Dataset:
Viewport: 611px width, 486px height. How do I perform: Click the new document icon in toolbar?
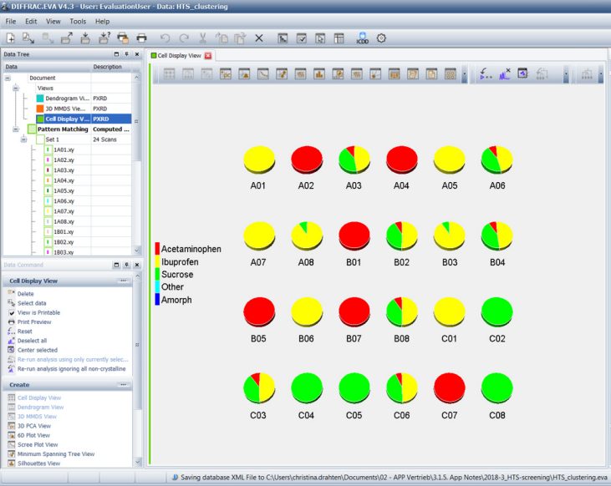11,38
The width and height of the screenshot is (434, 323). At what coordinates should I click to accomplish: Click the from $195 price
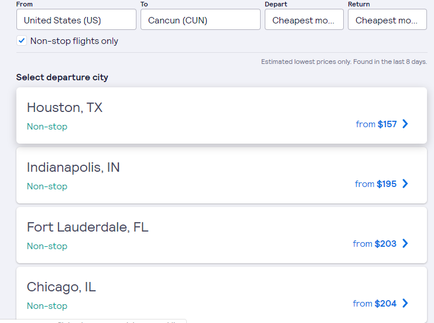point(375,183)
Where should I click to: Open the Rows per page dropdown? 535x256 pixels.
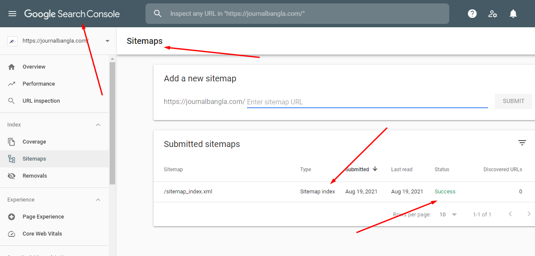point(448,214)
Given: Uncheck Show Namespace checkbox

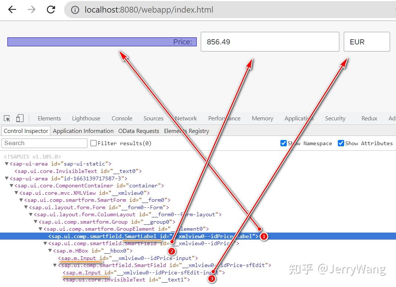Looking at the screenshot, I should click(x=283, y=143).
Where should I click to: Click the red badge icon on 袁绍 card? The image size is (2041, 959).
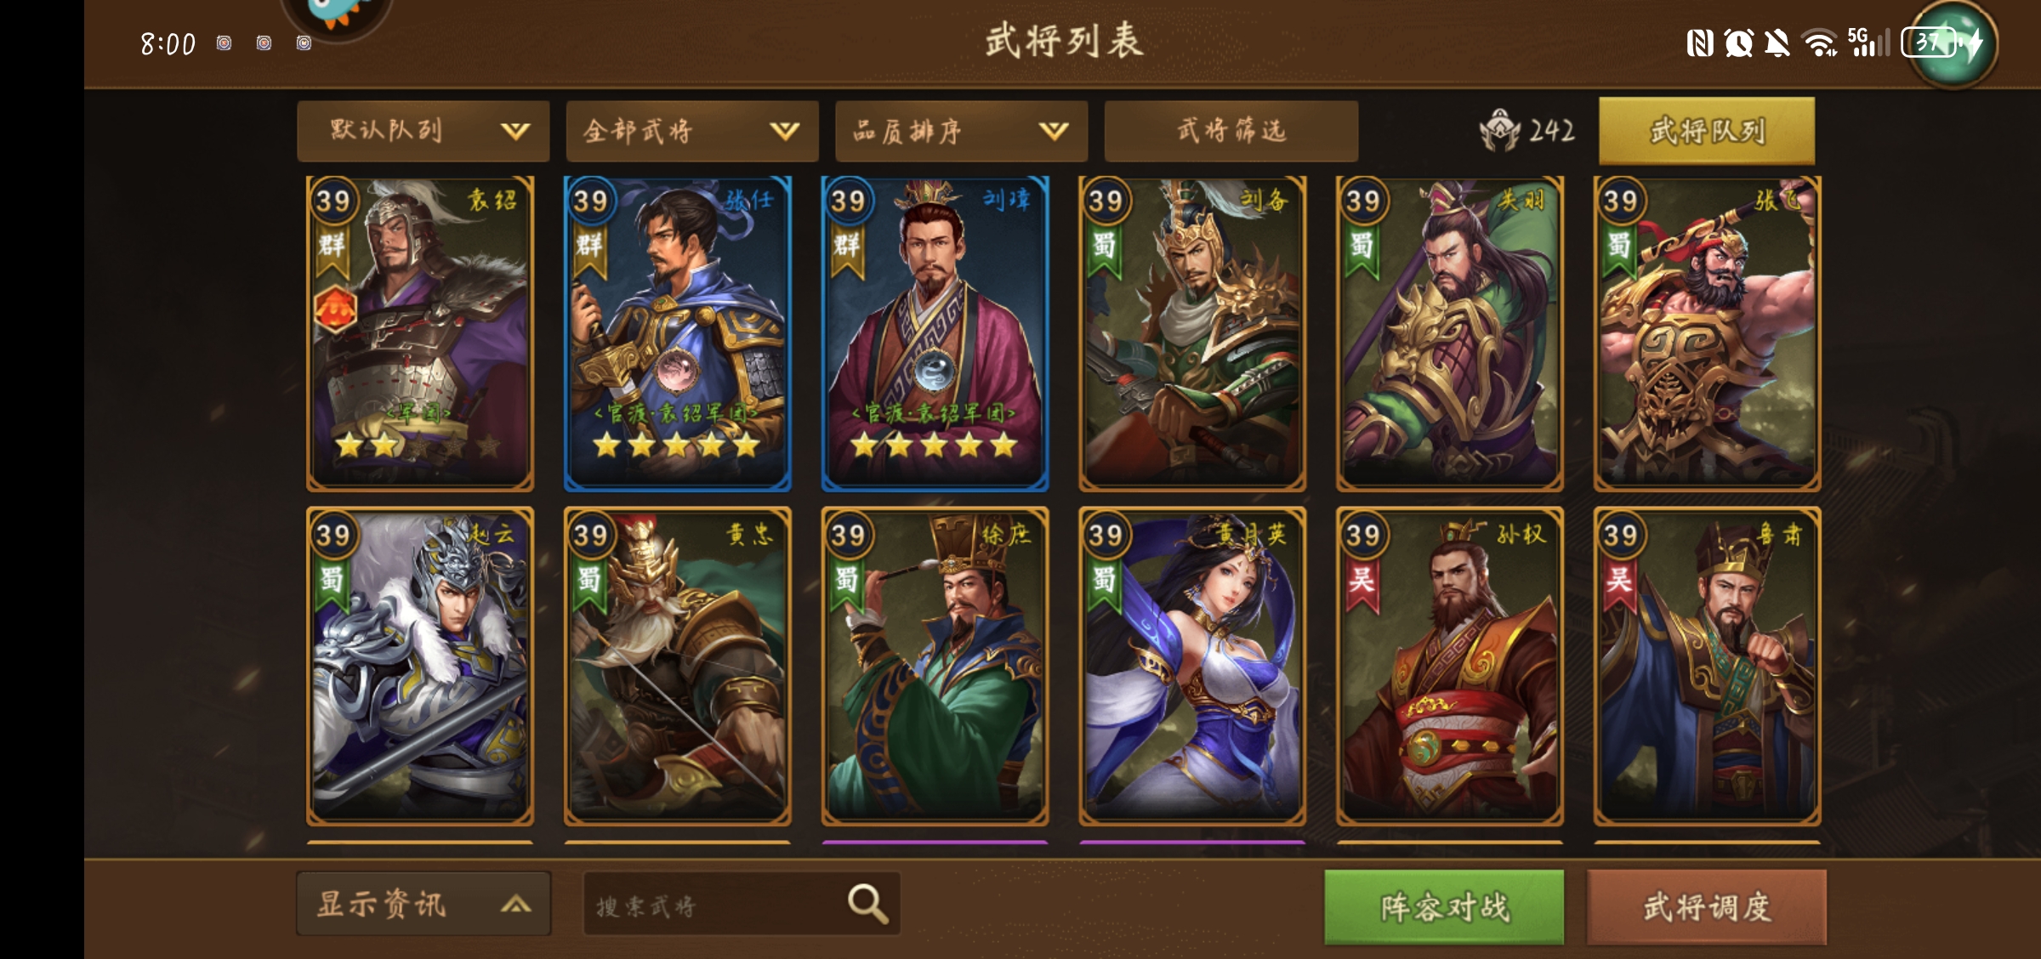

Task prompt:
From the line containing "The width and" down to the final line of the records above, restate every line word for word, add nothing, and skip the pictures.

Reply:
The width and height of the screenshot is (434, 323). At what coordinates should I click to accomplish: Click the from $195 price
point(375,183)
Where should I click to: Open the Rows per page dropdown? 535x256 pixels.
point(448,214)
Given: Uncheck Show Namespace checkbox

Looking at the screenshot, I should click(x=283, y=143).
Where should I click to: Click the red badge icon on 袁绍 card? The image size is (2041, 959).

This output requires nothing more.